When I made these rolls last weekend, and their scent filled the kitchen, I felt the happiness and relaxation I always felt at Granny’s house while snacking on goldfish crackers and ginger ale waiting for dinner to be ready.
I wanted to make sour cream and chive rolls because they show up on almost all of Granny’s holiday meal menus (she recorded all of her menus). I was hesitant to make them because of my fear of yeast as an ingredient, and because it is much easier to pull dinner rolls out of a crinkly bag with a twisty tie from the grocery store bakery. For these rolls, you have to let the dough rise twice. I was intimidated. The process is a little time consuming, but not difficult. It also gives you plenty of time to have some goldfish crackers and adult ginger ale (wine).
I couldn’t believe how happy it made me and my sense of smell to make these rolls. I wasn’t expecting the scent of these rolls to hit me in an emotional way. My house felt like a time machine transporting me right back to Granny’s house. Only this time instead of filling up on snacks and pop, I was on the front lines in the kitchen overcoming my fear of active yeast.
I know that there is a time and a place for store bought dinner rolls and the crinkly bag. But, as I cook, and my toddler snacks on goldfish and juice, I can only hope that the aromas wafting to the playroom will begin to settle into his little nose. And if making these rolls will give my kids the same feelings they give me, then I will wait out the dough-rising intervals and brave the old-fashioned ingredients of Granny’s Time Machine Sour Cream and Chive Rolls every time.

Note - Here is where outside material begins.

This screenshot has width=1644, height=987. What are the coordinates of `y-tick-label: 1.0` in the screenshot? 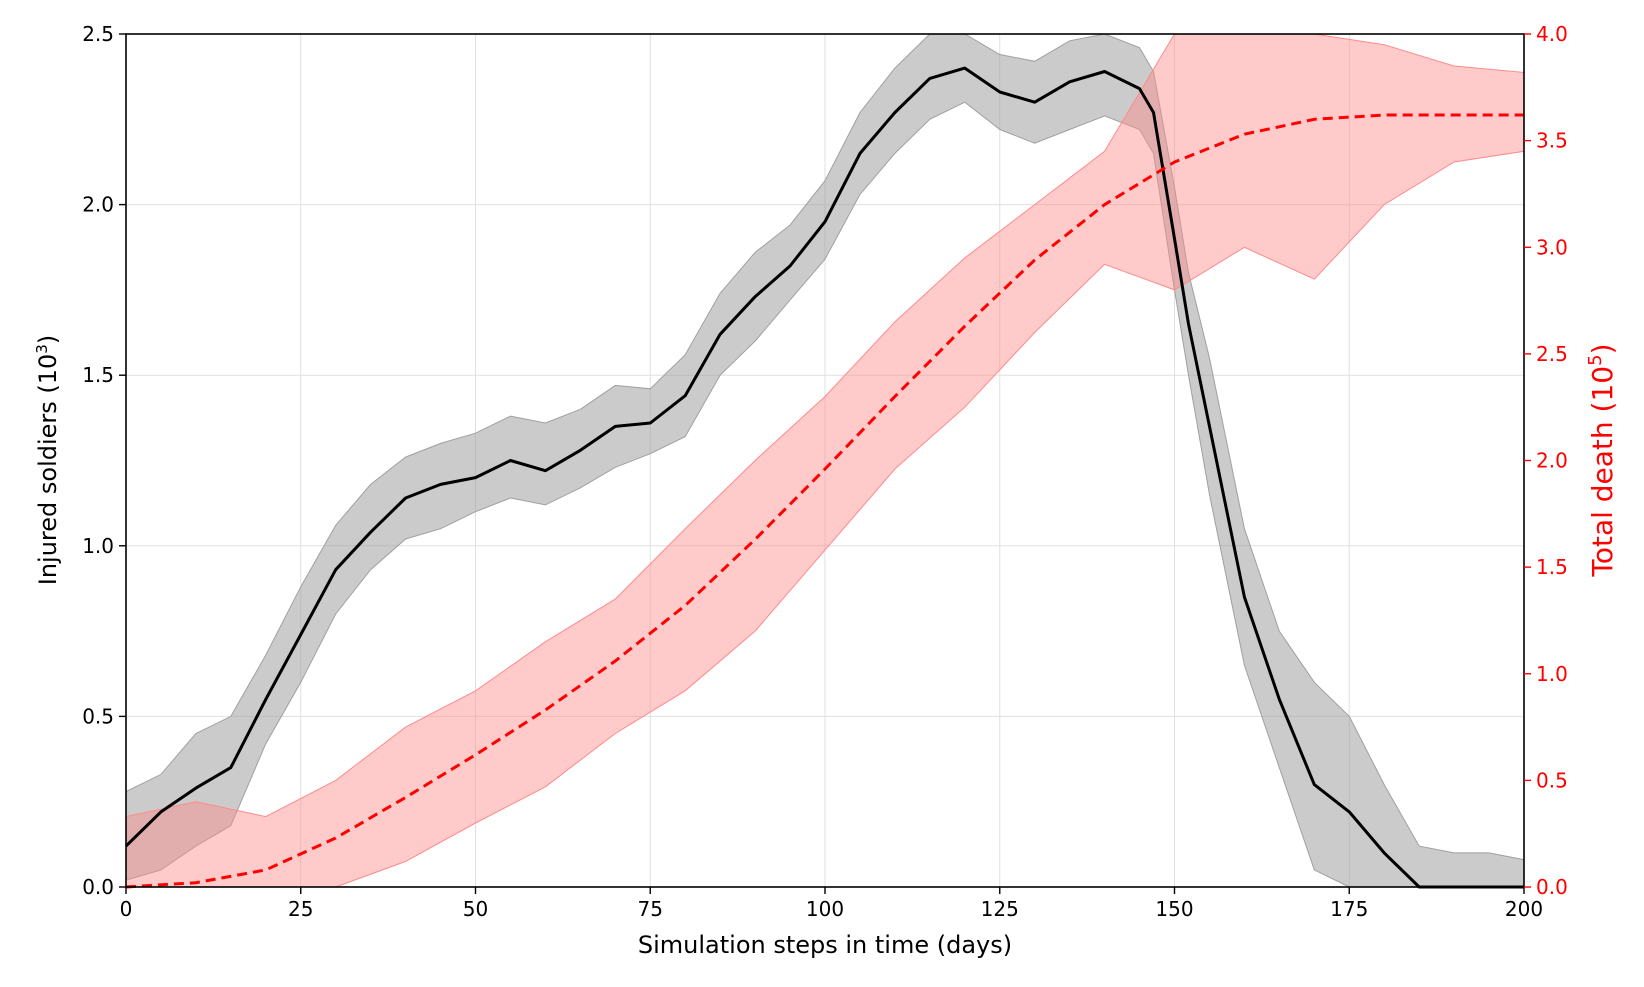 It's located at (98, 546).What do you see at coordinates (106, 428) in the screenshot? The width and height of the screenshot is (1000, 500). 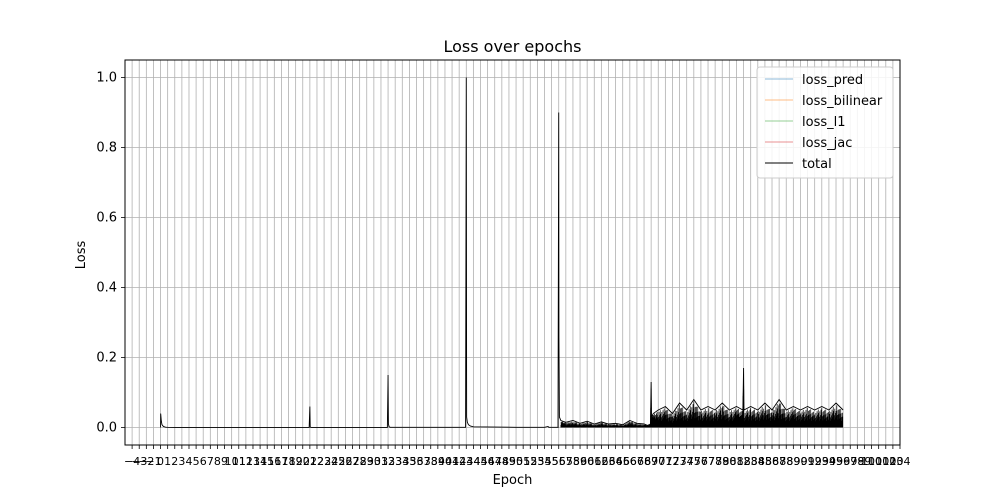 I see `y-tick-label: 0.0` at bounding box center [106, 428].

Sour Cream and Chive Rolls
- About 4.5 c all purpose flour
- 1/3 c sugar
- 1/3 c chopped chives (I used the green part of scallions and it completely fine.)
- 2 pkgs active dry yeast
- 2 t salt
- 1 c sour cream
- 1.3 c butter (5 1/3 T)
- 2 eggs
- In a large bowl, combine 1.5 c flour, sugar, chives, yeast and salt.

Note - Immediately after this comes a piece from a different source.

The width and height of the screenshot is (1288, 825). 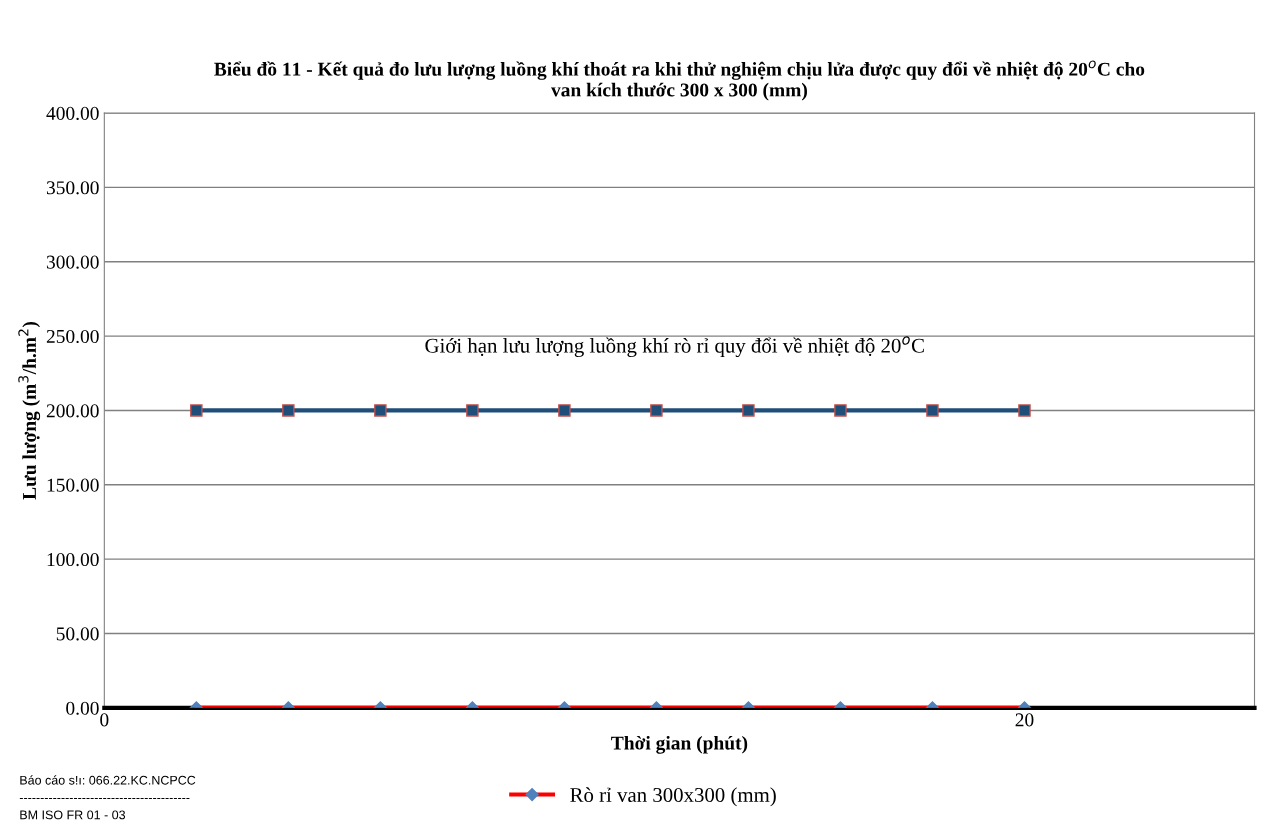 What do you see at coordinates (72, 336) in the screenshot?
I see `y-tick-label: 250.00` at bounding box center [72, 336].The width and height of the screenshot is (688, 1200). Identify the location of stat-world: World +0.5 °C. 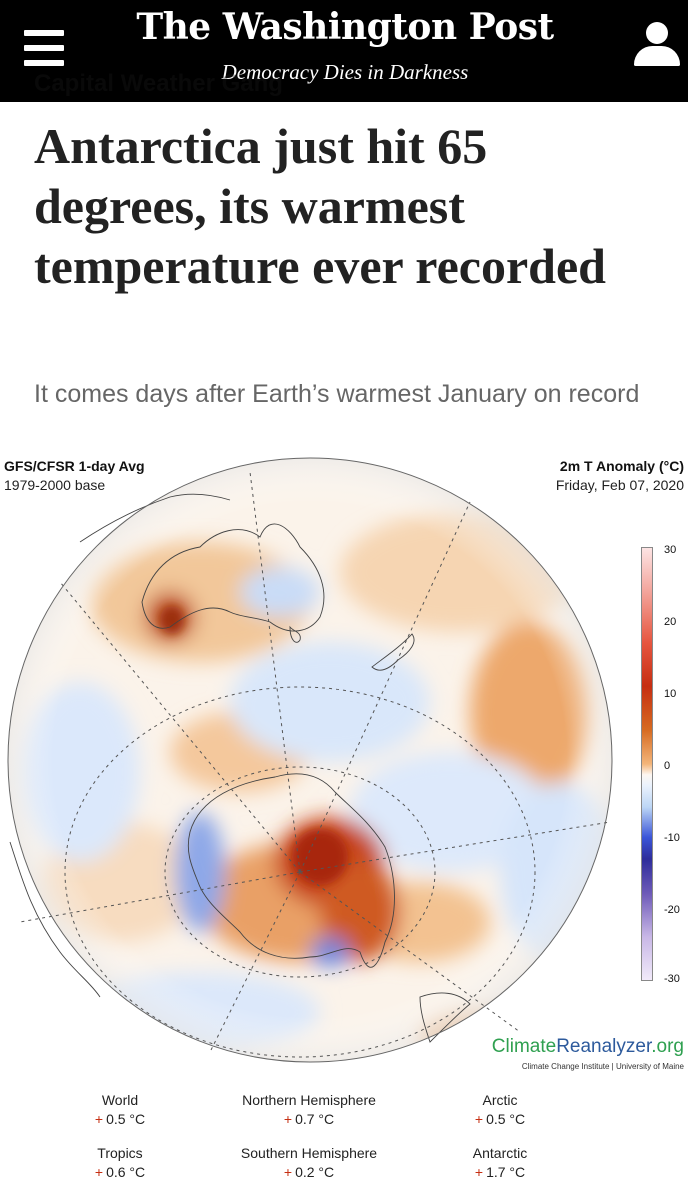
(120, 1110).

- In medium saucepan on low heat, heat sour cream, 1/2 c water, and butter until very warm. Butter does not need to melt and mixture will appear curdled.
- With mixer on low speed, gradually pour liquid into dry ingredients. Increase speed to medium, beat 2 minutes, occasionally scraping bowl.

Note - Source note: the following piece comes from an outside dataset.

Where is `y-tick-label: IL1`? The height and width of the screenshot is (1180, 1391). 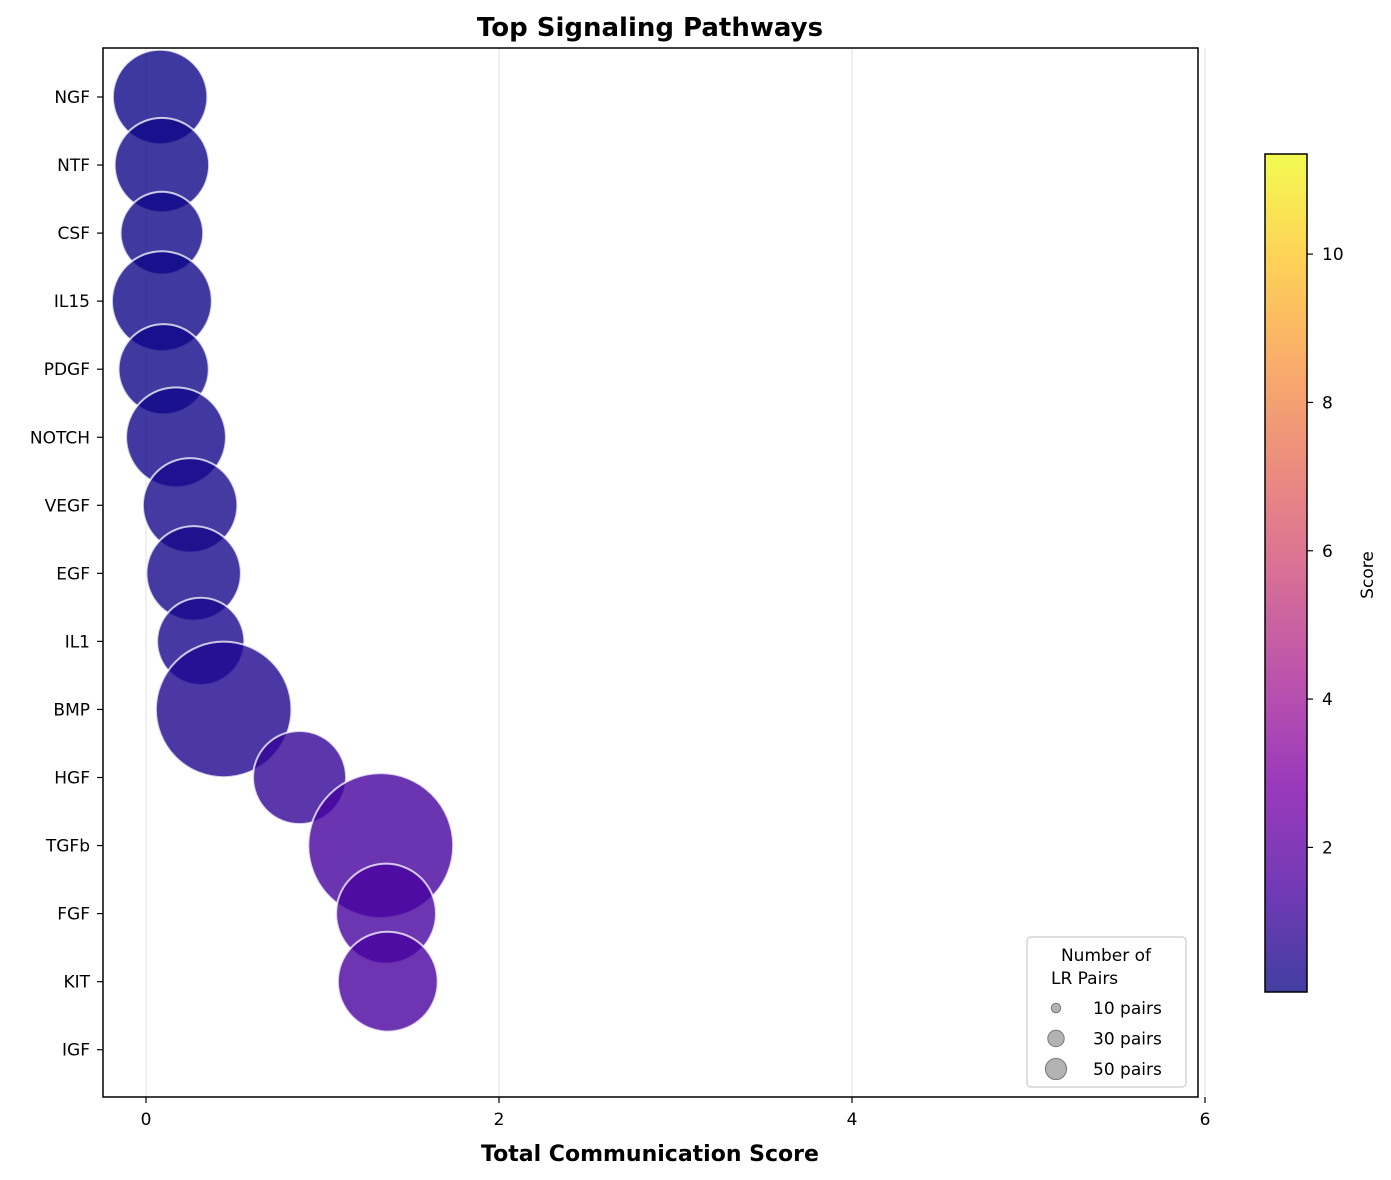 y-tick-label: IL1 is located at coordinates (78, 642).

- Beat in eggs and 3/4 c flour or enough to make a thick batter. Continue beating 2 minutes, scraping bowl occasionally.
- With spoon, stir in enough additional flour, (about 2 c) to make a soft dough.
- Cover bowl with a dish towel. Let rise in warm place, away from draft, until doubled. About 50 minutes. A finger pressed lightly into dough should leave a dent.
- Punch down dough by pushing down the center of dough with fish, then pushing edges of dough into center. Place dough on a well-floured surface.
- With floured hands, shape dough into 18 balls and place in 18 greased 3-inch muffin pan cups. Cover with towel, and let rise until doubled (about 50 minutes).
- Preheat oven to 375. Bake rolls 15 minutes or until golden brown. Remove from pans immediately and serve warm. Or, cool buns completely on wire rack and reheat just before serving. To reheat, preheat oven to 375, wrap rolls in single layer in foil, and bake 15 min or until heated through.